4 lessons from the 2016 Australian federal election

portraits of Australian federal election candidates

Australia’s 2016 federal election took place Saturday, but the results aren’t in yet. Here’s what I’ve learned so far.

The sausage sizzle is a big deal

“Sausage sizzle” refers to both the community fundraising event and the sausage-on-bread food. Volunteers prepare barbecued sausages which are served typically on a single slice of white bread with optional grilled onions and sauces. Sometimes you’ll see other kinds of breads or a roll, but white bread is cheaper and helps maximise fundraising. Increasingly there are also gluten-free and vegan options and sometimes there are cakes and other snacks. You can usually also get bottled water and soft drinks. Note that a sausage on a roll is not the same thing as a sausage roll.


Image: 2RS

Australians always vote on Saturdays and voting is compulsory so a big turnout is expected. Since polling places are located at churches, schools, and community halls, they take advantage of the crowds to raise money.

The “democracy sausage” became a highly publicised facet of this year’s election. Twitter added a sausage-in-bread emoji to the #ausvotes hashtag and #democracysausage was trending. Opposition Leader Bill Shorten astounded the nation and made headlines when he bit his democracy sausage on the side.

Leaders make victory speeches even if the results aren’t in

It’s an election night tradition in Australia for the party leaders to make speeches, but what kind of speech do you give if the results aren’t in?

If you’re Bill Shorten, you give a victory speech. Considering how close the election was (and still is), I was confused. Twitter explained that whilst Shorten didn’t win, he didn’t lose either. The Labor Party performed better this time than during the last election. So, it was an enthusiastic glass half-full speech.
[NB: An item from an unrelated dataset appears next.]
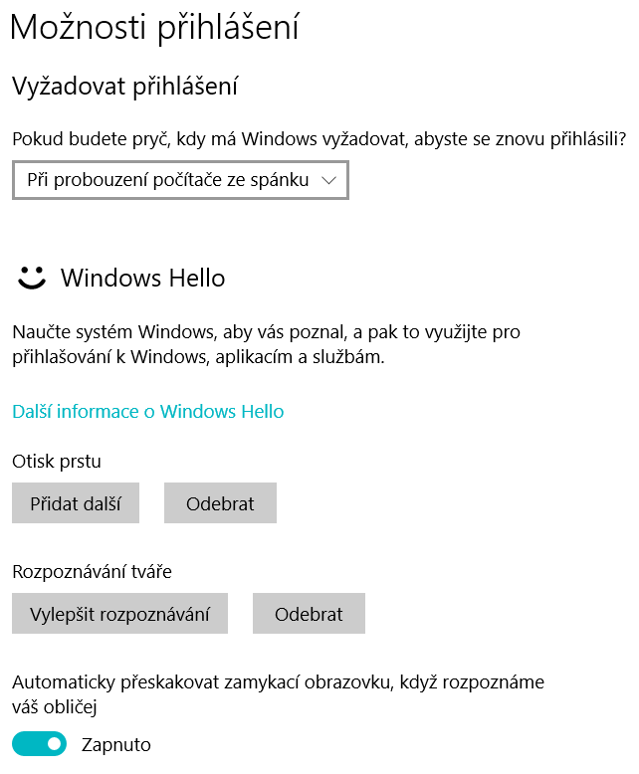
Task: Click the 'Možnosti přihlášení' page title
Action: tap(154, 27)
The Channel Seven panel collectively gasped following reports that Malcolm Turnbull was staying home instead of going to deliver his speech at the Sydney hotel ballroom filled with Liberal supporters. We had no idea if this was true, but that didn’t stop broadcaster Alan Jones from coaxing the Prime Minister.

“Malcolm may be watching the Channel Seven broadcast and if you are, Malcolm, you’ve got to change your mind and come and face the people. There’s nothing to be embarrassed about. Go and talk to them, reassure them, encourage them, be optimistic towards them, but you’ve got to go and do the gig, this is part of being the leader.”
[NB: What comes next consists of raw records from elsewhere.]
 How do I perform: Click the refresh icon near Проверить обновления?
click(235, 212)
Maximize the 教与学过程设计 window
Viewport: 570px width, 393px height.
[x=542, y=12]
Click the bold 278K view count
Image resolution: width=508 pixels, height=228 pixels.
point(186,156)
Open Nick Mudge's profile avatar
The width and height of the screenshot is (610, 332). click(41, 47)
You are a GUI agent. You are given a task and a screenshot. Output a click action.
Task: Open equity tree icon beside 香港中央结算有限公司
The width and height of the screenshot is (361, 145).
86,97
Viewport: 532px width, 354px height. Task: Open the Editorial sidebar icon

Turnbull did give his speech. Like Shorten’s, it was a victory speech, but Turnbull was visibly less composed and his speech has since been characterised as angry and bitter by some media commentators and political analysts. You can read transcripts of the speeches here.

Nearly a quarter of Australians gave their first preference to parties other than Labor and the Coalition. Among some of the wackier people who won seats are a racist who wants a Royal Commission to determine if Islam is a religion and a media personality who has never voted. If I were Shorten or Turnbull, I wouldn’t be so confident or excited.
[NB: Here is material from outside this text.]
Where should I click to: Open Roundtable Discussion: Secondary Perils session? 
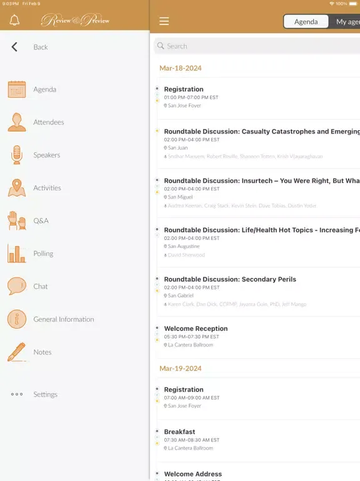[258, 291]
Australians elect a racist, still not convinced they’re racists

Australians share our horror at video footage of Black men being beaten by police and at the thought of Donald Trump as the next U.S. President. They agree that the U.S. has a serious problem with racism, but are surprisingly clueless about their own racists bias. The proof is in the pudding. Pauline Hanson has won a seat in the senate. You can read some of Hanson’s greatest hits here.

I have a lot to learn

Why is the ballot so long? Can it get longer? How much longer? Above the line, below the line, what? Why a double dissolution? How many votes does a candidate need to get a seat in the senate? What’s a donkey vote? Why does it take so long to count all the votes? Why is a hung parliament such a bad thing?

I’m comforted knowing I’m not alone in my confusion.